LRRK2是家族性和散发性PD最常见的致病相关基因，它由几个功能结构域组成，包括ROC、COR和MAPKKK等。在人和鼠的脑、肾、肝等组织中均有LRRK2表达，但是脑中LRRK2激酶活性明显高于其他组织，而且更容易发生自身磷酸化，LRRK2第935位Ser磷酸化可以提高其自身活性[13]。我们的结果显示：FAC和6-OHDA不但可以诱导LRRK2的935位Ser磷酸化，还使其底物AKT的磷酸化水平增加，证明FAC和6-OHDA可激活多巴胺能细胞内的LRRK2，提高其激酶活性。非常有意义的是，LRRK2激活的结果与胞内ROS的升高相一致。LRRK2最常见的有意义的突变位点是G2019S，其位于LRRK2激酶结构域，Ser残基的引入高度模仿了LRRK2激活时的高级结构，从而导致LRRK2一直处于活化的状态，高活性的LRRK2在胞内以积聚的形式存在，使底物蛋白持续磷酸化，进而激活其下游多条信号途径，引发细胞损伤[10，13]。本研究结果显示，铁可诱导高表达的野生型和G2019S突变型LRRK2发生聚集，尤其是G2019S-LRRK2聚集更明显，而LRRK2激酶失活时（D2017A-LRRK2）则不能引发聚集，进一步证明铁可增强LRRK2的活性和功能，从而引起细胞的氧化损伤。

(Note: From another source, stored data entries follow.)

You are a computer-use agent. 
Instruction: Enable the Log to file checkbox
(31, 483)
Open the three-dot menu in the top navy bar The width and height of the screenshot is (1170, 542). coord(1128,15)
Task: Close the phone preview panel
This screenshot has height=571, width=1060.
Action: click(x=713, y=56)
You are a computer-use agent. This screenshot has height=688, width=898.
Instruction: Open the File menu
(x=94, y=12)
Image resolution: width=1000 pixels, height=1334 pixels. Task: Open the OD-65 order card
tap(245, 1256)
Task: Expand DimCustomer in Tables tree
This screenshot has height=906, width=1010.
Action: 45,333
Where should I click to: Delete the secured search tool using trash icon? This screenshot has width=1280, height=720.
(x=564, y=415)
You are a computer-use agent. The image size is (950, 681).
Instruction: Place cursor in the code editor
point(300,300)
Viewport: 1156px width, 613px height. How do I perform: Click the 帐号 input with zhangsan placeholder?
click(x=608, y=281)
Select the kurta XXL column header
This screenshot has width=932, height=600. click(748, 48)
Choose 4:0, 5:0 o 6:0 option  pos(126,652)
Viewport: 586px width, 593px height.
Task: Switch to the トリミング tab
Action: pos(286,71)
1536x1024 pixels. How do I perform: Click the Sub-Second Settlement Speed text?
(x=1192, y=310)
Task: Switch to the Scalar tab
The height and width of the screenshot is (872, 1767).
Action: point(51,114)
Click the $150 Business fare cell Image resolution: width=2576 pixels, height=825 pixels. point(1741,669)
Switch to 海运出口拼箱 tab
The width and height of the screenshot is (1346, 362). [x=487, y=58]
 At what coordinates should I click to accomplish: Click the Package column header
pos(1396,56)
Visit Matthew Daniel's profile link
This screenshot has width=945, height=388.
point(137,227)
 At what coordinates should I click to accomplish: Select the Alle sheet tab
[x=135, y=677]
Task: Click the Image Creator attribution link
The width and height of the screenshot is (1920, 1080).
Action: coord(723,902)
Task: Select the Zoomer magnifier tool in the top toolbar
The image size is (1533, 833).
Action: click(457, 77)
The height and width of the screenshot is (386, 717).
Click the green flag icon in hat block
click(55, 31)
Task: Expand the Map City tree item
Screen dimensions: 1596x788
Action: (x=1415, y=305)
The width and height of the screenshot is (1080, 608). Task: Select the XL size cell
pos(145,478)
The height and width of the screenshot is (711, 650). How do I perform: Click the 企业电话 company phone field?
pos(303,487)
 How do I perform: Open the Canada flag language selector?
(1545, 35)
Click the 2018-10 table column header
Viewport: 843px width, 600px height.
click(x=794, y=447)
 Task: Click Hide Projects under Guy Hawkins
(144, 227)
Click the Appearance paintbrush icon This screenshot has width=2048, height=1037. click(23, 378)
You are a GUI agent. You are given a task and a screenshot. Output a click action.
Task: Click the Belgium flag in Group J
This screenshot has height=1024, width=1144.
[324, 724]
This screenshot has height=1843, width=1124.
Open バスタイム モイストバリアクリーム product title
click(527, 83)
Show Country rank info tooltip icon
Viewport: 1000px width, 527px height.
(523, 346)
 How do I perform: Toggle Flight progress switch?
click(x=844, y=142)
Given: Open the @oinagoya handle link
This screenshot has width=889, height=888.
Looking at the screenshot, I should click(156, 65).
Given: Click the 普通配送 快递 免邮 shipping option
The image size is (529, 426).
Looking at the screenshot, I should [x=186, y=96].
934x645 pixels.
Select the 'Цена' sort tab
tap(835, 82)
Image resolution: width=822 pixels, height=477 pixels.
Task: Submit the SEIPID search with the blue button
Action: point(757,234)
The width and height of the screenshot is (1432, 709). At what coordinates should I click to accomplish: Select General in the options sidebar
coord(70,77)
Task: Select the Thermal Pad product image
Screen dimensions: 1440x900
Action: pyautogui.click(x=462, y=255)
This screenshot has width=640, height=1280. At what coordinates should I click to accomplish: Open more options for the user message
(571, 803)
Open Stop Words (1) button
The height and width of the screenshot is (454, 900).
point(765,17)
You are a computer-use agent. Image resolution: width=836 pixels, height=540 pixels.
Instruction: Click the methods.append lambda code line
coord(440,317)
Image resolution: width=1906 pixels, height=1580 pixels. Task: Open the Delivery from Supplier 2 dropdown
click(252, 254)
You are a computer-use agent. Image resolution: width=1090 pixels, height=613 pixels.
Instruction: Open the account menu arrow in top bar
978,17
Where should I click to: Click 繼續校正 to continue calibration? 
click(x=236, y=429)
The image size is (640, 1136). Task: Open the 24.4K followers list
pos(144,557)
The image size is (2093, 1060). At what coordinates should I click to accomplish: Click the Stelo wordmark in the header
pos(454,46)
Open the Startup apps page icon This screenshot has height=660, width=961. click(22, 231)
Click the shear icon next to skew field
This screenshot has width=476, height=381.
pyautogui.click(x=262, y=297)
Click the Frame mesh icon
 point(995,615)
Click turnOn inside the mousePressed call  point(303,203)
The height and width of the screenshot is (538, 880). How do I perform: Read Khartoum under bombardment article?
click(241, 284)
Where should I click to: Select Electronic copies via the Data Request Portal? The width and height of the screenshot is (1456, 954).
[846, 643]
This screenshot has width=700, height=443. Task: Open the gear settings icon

总之，本研究首次将微量元素铁与PD相关蛋白LRRK2结合起来，也即从环境因素与遗传因素角度，证明外源过多摄入的铁可提高LRRK2激酶的活性，加剧多巴胺能神经元的损伤，为寻找有效的PD药物靶标提供了新的理论依据，推测发展稳定的铁离子螯合剂或者LRRK2激酶抑制剂有望成为治疗PD的新手段。